Feature DetectionΒΆ
One very common task in mass spectrometry is the detection of 2-dimensional
patterns in m/z and time (RT) dimension from a series of MS1 scans. These
patterns are called Features
and they exhibit a chromatographic elution
profile in the time dimension and an isotopic pattern in the m/z dimension (see
previous section for the 1-dimensional problem).
OpenMS has multiple tools that can identify these features in 2-dimensional
data, these tools are called FeatureFinder. Currently the following
FeatureFinders are available in OpenMS:
- FeatureFinderMultiplex
- FeatureFinderMRM
- FeatureFinderCentroided
- FeatureFinderIdentification
- FeatureFinderIsotopeWavelet
- FeatureFinderMetabo
- FeatureFinderSuperHirn
All of the algorithms above are for proteomics data with the exception of
FeatureFinderMetabo which works on metabolomics data. One of the most commonly
used FeatureFinders is the FeatureFinderCentroided which works on (high
resolution) centroided data. We can use the following code to find Features
in MS data:
from urllib.request import urlretrieve
# from urllib import urlretrieve # use this code for Python 2.x
gh = "https://raw.githubusercontent.com/OpenMS/OpenMS/develop"
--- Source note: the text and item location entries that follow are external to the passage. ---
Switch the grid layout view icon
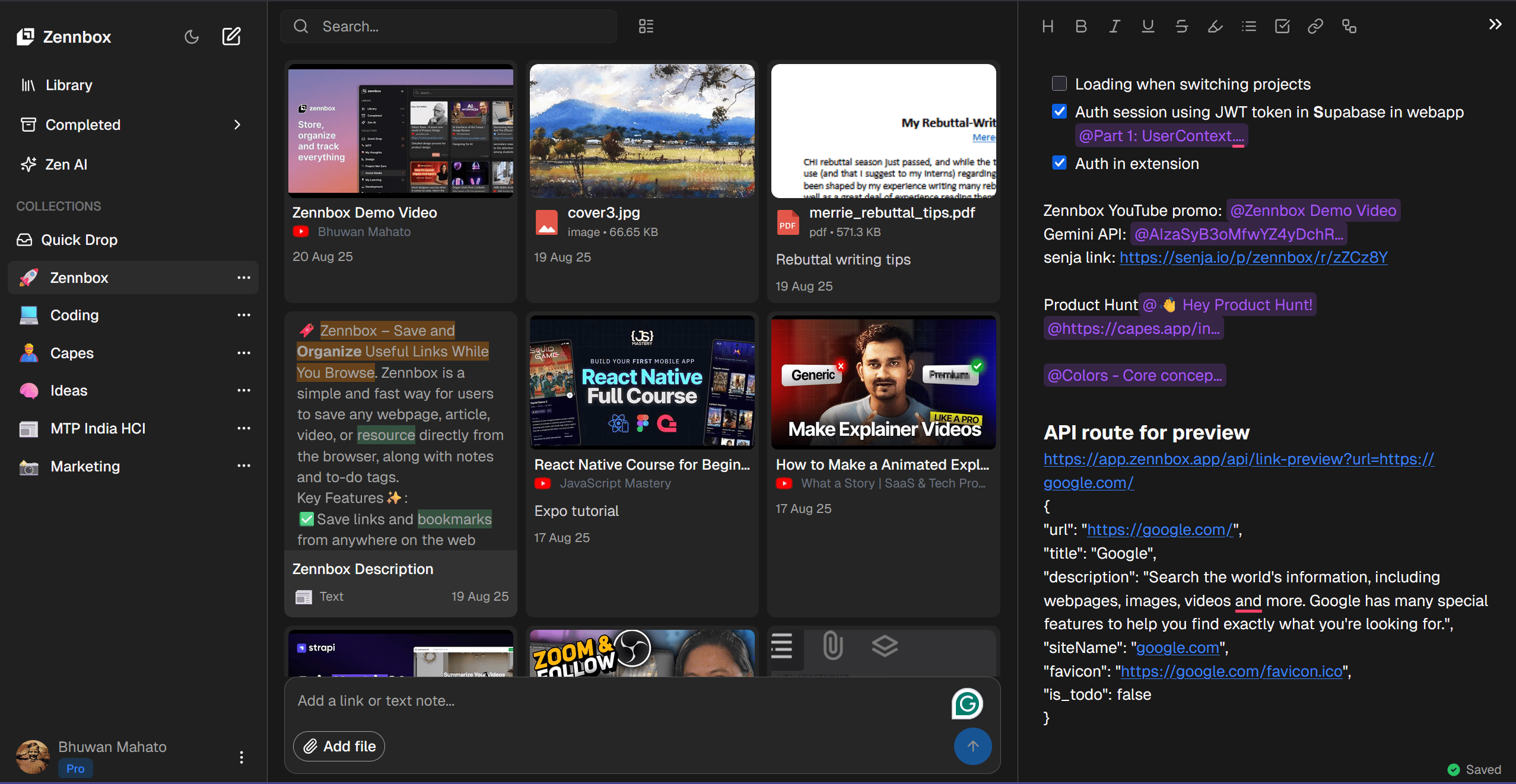Screen dimensions: 1516x784 [x=646, y=27]
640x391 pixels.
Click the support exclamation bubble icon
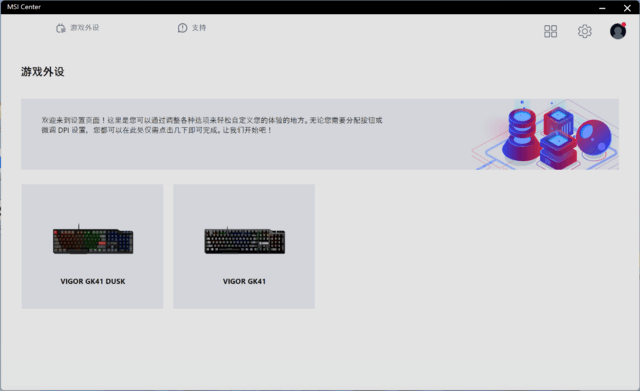pyautogui.click(x=182, y=28)
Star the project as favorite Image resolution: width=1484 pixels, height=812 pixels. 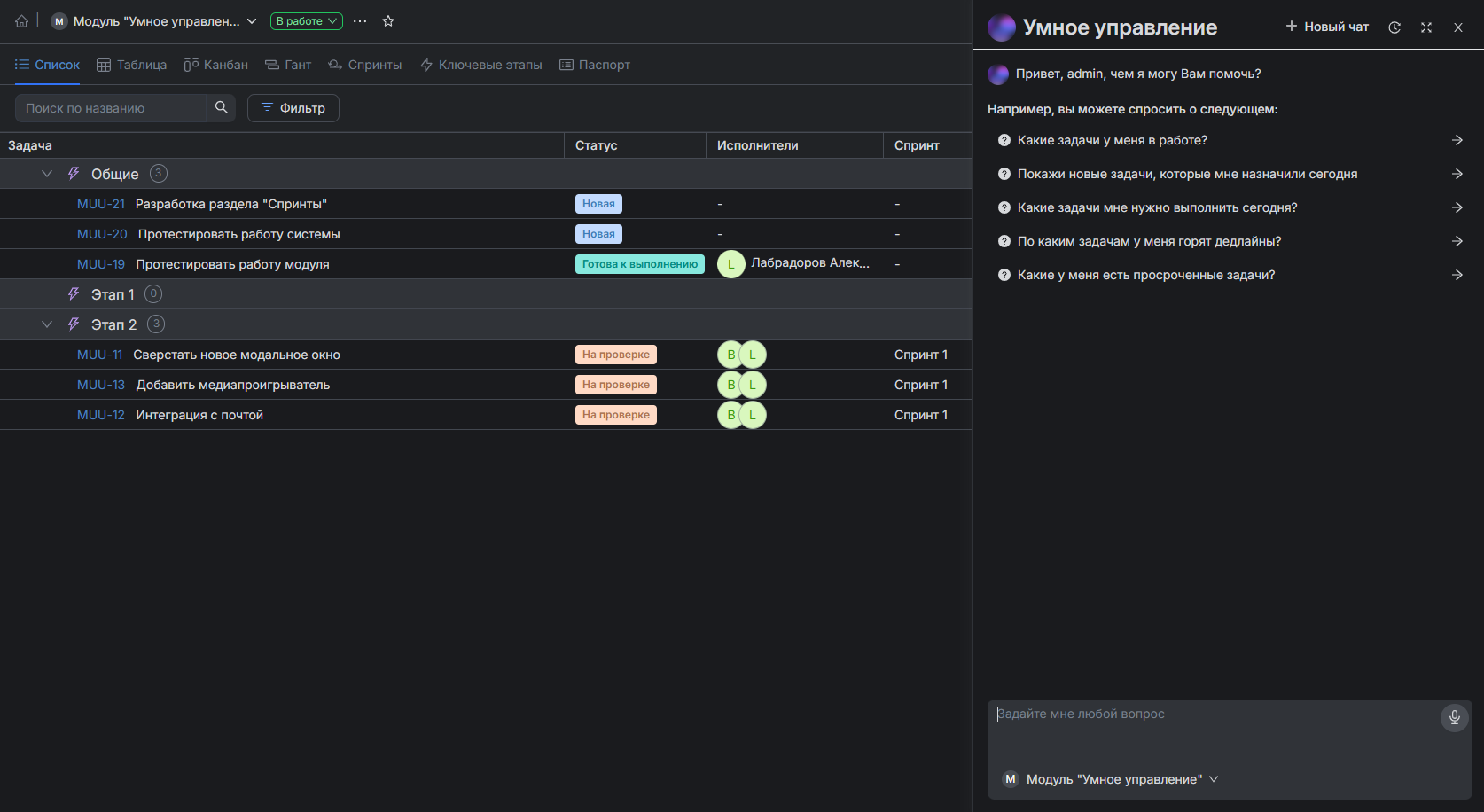[388, 21]
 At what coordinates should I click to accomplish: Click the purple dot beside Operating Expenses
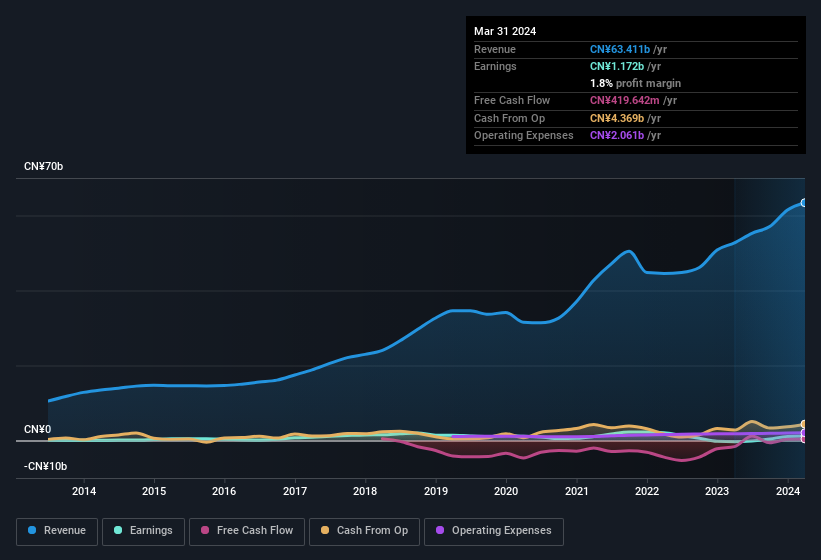pos(440,531)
urlretrieve (gh +"/src/tests/topp/FeatureFinderCentroided_1_input.mzML", "feature_test.mzML")
from pyopenms import *
# Prepare data loading (save memory by only
# loading MS1 spectra into memory)
options = PeakFileOptions()
options.setMSLevels([1])
fh = MzMLFile()
fh.setOptions(options)
# Load data
input_map = MSExperiment()
fh.load("feature_test.mzML", input_map)
input_map.updateRanges()
ff = FeatureFinder()
ff.setLogType(LogType.CMD)
# Run the feature finder
name = "centroided"
features = FeatureMap()
seeds = FeatureMap()
params = FeatureFinder().getParameters(name)
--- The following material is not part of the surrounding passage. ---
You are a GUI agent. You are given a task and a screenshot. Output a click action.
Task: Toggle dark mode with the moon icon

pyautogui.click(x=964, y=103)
ff.run(name, input_map, features, params, seeds)
features.setUniqueIds()
fh = FeatureXMLFile()
fh.store("output.featureXML", features)
print("Found", features.size(), "features")
With a few lines of Python, we are able to run powerful algorithms available in
OpenMS. The resulting data is held in memory (a FeatureMap
object) and can be
inspected directly using the help(features)
comment. It reveals that the
object supports iteration (through the __iter__
function) as well as direct
access (through the __getitem__
function). We can also inspect the entry
for FeatureMap
in the pyOpenMS manual and learn about the same
functions. This means we write code that uses direct access and iteration in
Python as follows:
f0 = features[0]
for f in features:
print (f.getRT(), f.getMZ())
Each entry in the FeatureMap
is a so-called Feature
and allows direct
access to the m/z and RT value from Python. Again, we can lear this by
inspecting help(f)
or by consulting the Manual.
Note: the output file that we have written (output.featureXML
) is an
OpenMS-internal XML format for storing features. You can learn more about file
formats in the Reading MS data formats section.